**TASK ITEM**
In the entries below, find the line containing "You are a computer-use". Write out that line and all lines after it, exactly, and nothing else.

Collected data entries
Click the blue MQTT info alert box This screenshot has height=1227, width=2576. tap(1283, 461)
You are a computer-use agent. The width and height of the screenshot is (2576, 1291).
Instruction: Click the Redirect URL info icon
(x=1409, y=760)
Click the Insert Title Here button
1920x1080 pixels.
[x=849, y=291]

**TASK RESPONSE**
You are a computer-use agent. The width and height of the screenshot is (2576, 1291).
Instruction: Click the Redirect URL info icon
(x=1409, y=760)
Click the Insert Title Here button
1920x1080 pixels.
[x=849, y=291]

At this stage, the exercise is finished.